Лев Гумилев: Судьба и идеи - Сергей Лавров


Книга посвящена драматичной судьбе и научному творчеству выдающегося отечественного историка, этнолога и географа Льва Николаевича Гумилева. Центральную часть ее занимает работа президента Русского географического общества С. Б. Лаврова, около 30 лет проработавшего вместе с Л. Н. Гумилевым на Географическом факультете ЛГУ и в Географическом обществе. Книга дополнена автобиографией Л. Н. Гумилева и его воспоминаниями о своих знаменитых родителях Николае Гумилеве и Анне Ахматовой, а также воспоминаниями наиболее близких к нему людей – его вдовы Н. В. Гумилевой, писателя Д. М. Балашова, Ю. К. Ефремова К. П. Иванова и других.

Книга представит большой интерес для всех, кто интересуется творчеством выдающегося ученого и мыслителя.

Содержание:

  • Лев Гумилев - Автобиография. Воспоминания о родителях. - Автонекролог 1

  • Сергей Лавров - Лев Гумилев: Судьба и идеи 7

  • Воспоминания о Л. Н. Гумилёве 101

ЛЕВ ГУМИЛЕВ. "АВТОБИОГРАФИЯ. АВТОНЕКРОЛОГ"
СЕРГЕЙ ЛАВРОВ. "ЛЕВ ГУМИЛЕВ: СУДЬБА И ИДЕИ"
"ВОСПОМИНАНИЯ О Л. Н. ГУМИЛЕВЕ"

Лев Гумилев
Автобиография. Воспоминания о родителях.
Автонекролог

"... личная биография автора никак не отражает его интеллектуальной жизни. Первую автобиографию мы все пишем для отдела кадров, а вторую, некролог, обычно пишут знакомые или просто сослуживцы. Как правило, они выполняют эту работу халтурно, а жаль, ибо она куда ценнее жизнеописания, в котором львиная доля уделена житейским дрязгам, а не глубинным творческим процессам.

Но можно ли судить за это биографов: они и рады были бы проникнуть в "тайны мастерства", да не умеют. Тайну может раскрыть только сам автор, но тогда это будет уже не автобиография, а автонекролог, очерк создания и развития научной идеи, той нити Ариадны, с помощью которой иногда удается выбраться из лабиринта несообразностей и создать непротиворечивую версию, называемую научной теорией."

**Письменное задание A:** Дословно перепишите часть записей от их начала до строки, содержащей "1392x732 pixels. click(x=333, y=155)", включая обе границы. Изображения в ответ не включайте.
Описание книги и записи взяты из разных источников.

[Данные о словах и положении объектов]
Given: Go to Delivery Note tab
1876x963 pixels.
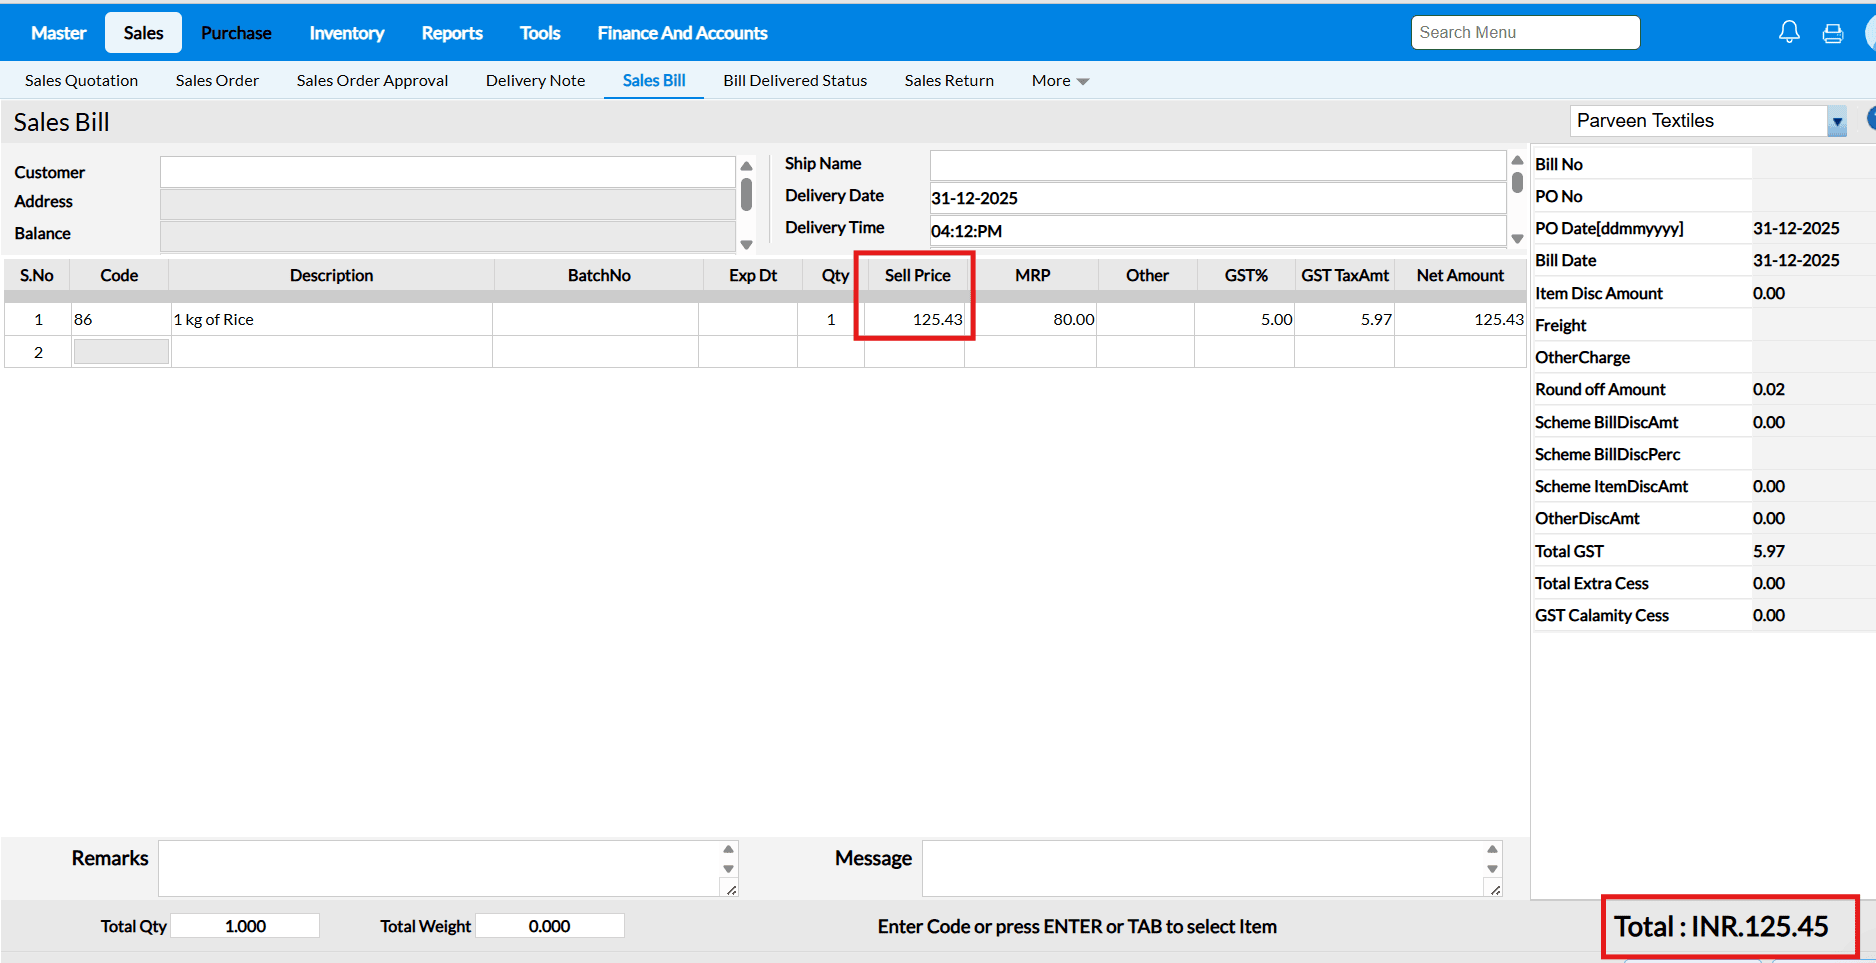Looking at the screenshot, I should (x=535, y=81).
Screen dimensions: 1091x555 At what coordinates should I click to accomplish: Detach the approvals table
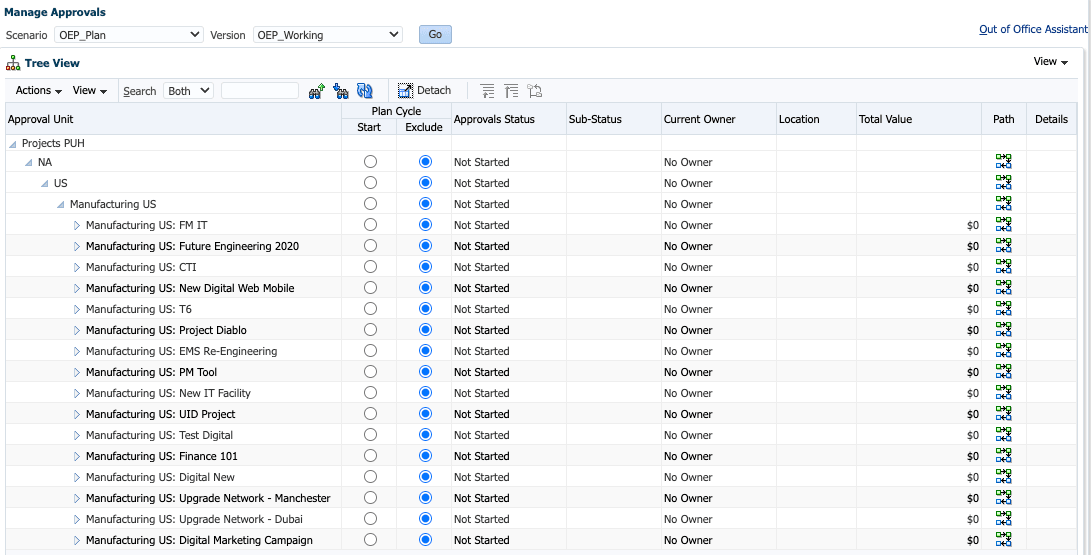pyautogui.click(x=424, y=90)
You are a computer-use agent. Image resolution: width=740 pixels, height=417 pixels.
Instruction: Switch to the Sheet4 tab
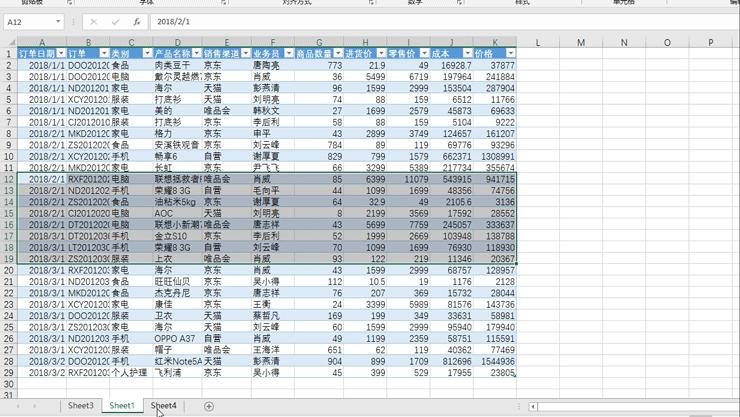(163, 406)
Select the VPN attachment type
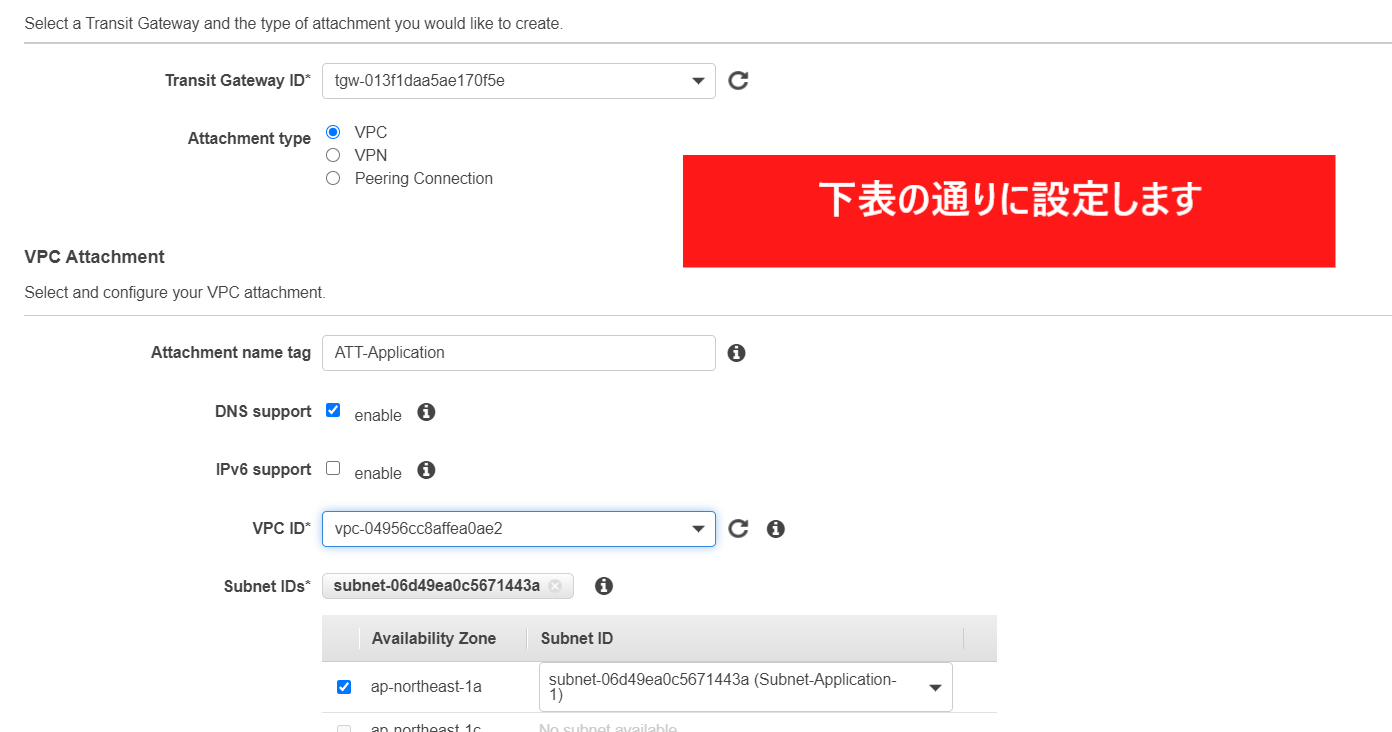1392x732 pixels. click(x=333, y=155)
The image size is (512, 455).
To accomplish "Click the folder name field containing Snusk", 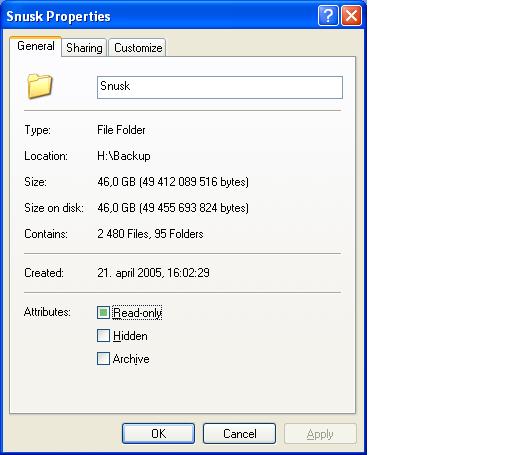I will click(x=220, y=87).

**Письменное задание B:** Сколько лет, согласно описанию книги, С. Б. Лавров проработал вместе с Л. Н. Гумилевым?

**Полный ответ A:**
Given: Go to Delivery Note tab
1876x963 pixels.
Looking at the screenshot, I should (x=535, y=81).
Screen dimensions: 1091x555 At what coordinates should I click to accomplish: Detach the approvals table
pyautogui.click(x=424, y=90)
You are a computer-use agent. Image resolution: width=740 pixels, height=417 pixels.
Instruction: Switch to the Sheet4 tab
(163, 406)
Select the VPN attachment type
1392x732 pixels. click(x=333, y=155)

**Полный ответ B:** Около 30 лет.